Abstract
Aims
Rheumatic Heart Disease (RHD) is a major contributor to cardiac morbidity and mortality globally. We aimed to estimate the probability and predictors of progressing to non-fatal cardiovascular complications and death in young Australians after first RHD diagnosis.
Methods and Results
This retrospective cohort study used linked RHD register, hospital and death data from five Australian states and territories (covering 70% of the whole population and 86% of the Indigenous population). Progression from uncomplicated RHD to all-cause death and non-fatal cardiovascular complications (surgical intervention, heart failure, atrial fibrillation, infective endocarditis, stroke) was estimated for people aged <35years with first-ever RHD diagnosis between 2010 and 2018, identified from register and hospital data.

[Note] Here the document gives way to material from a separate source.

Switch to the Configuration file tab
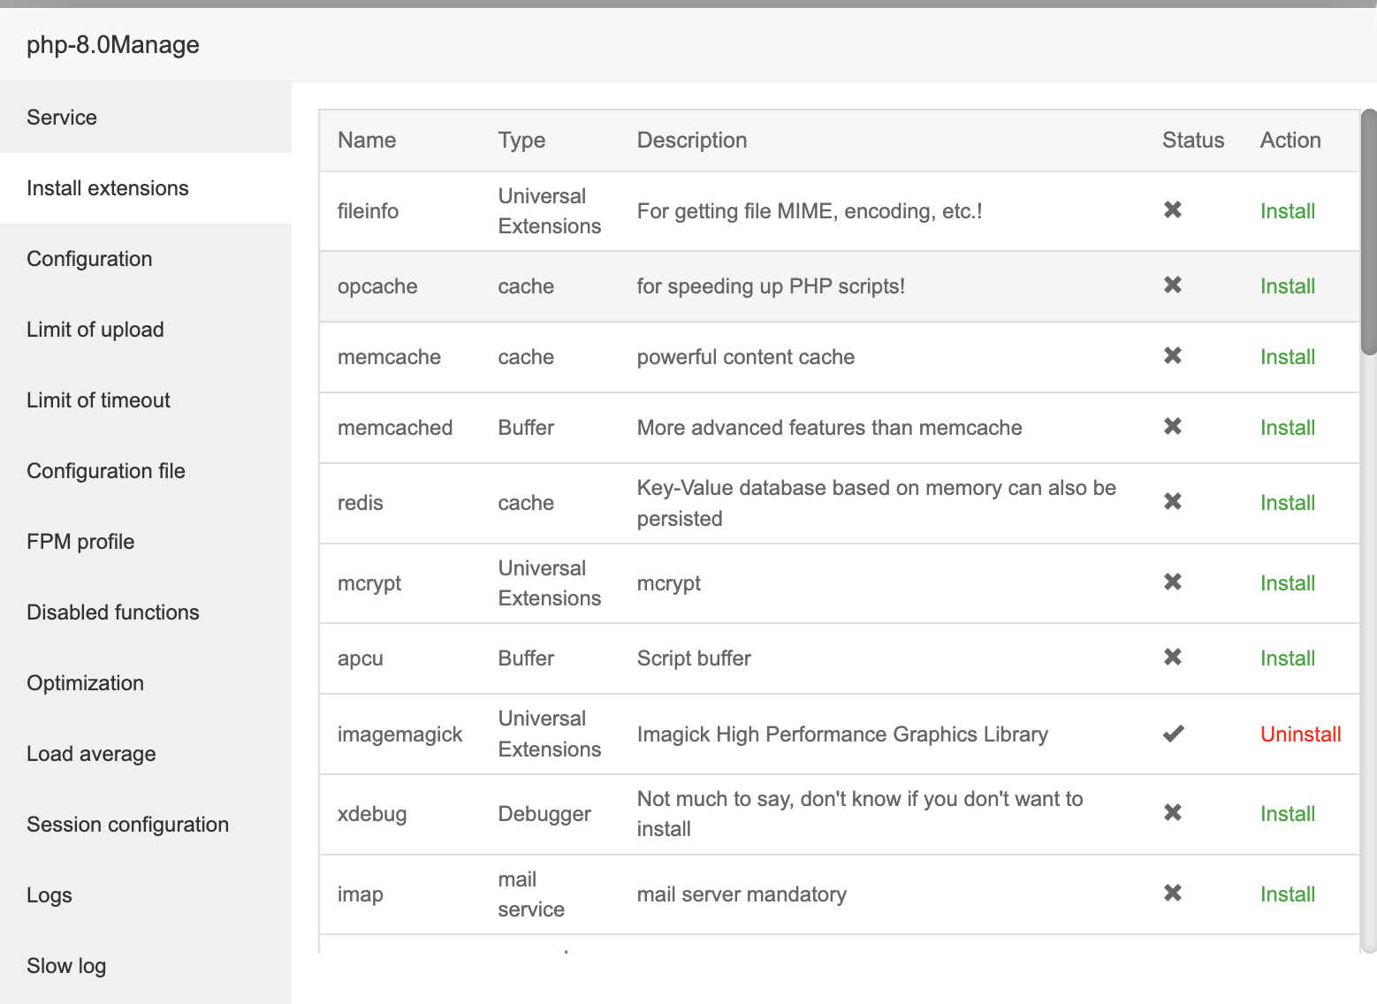 106,471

The study cohort comprised 1718 initially uncomplicated RHD cases (84.6% Indigenous; 10.9% migrant; 63.2% women; 40.3% aged 5-14-years; 76.4% non-metropolitan). The composite outcome of death/cardiovascular complication was experienced by 23.3% (95% CI: 19.5-26.9) within 8 years. Older age and metropolitan residence were independent positive predictors of the composite outcome; history of acute rheumatic fever (ARF) was a negative predictor. Population group (Indigenous/migrant/other Australian) and sex were not predictive of outcome after multivariable-adjustment.
Conclusion
This study provides the most definitive and contemporary estimates of progression to major cardiovascular complication or death in young Australians with RHD. Despite access to the publically-funded universal Australian healthcare system, one-fifth of initially uncomplicated RHD cases will experience one of the major complications of RHD within 8 years supporting the need for programs to eradicate RHD.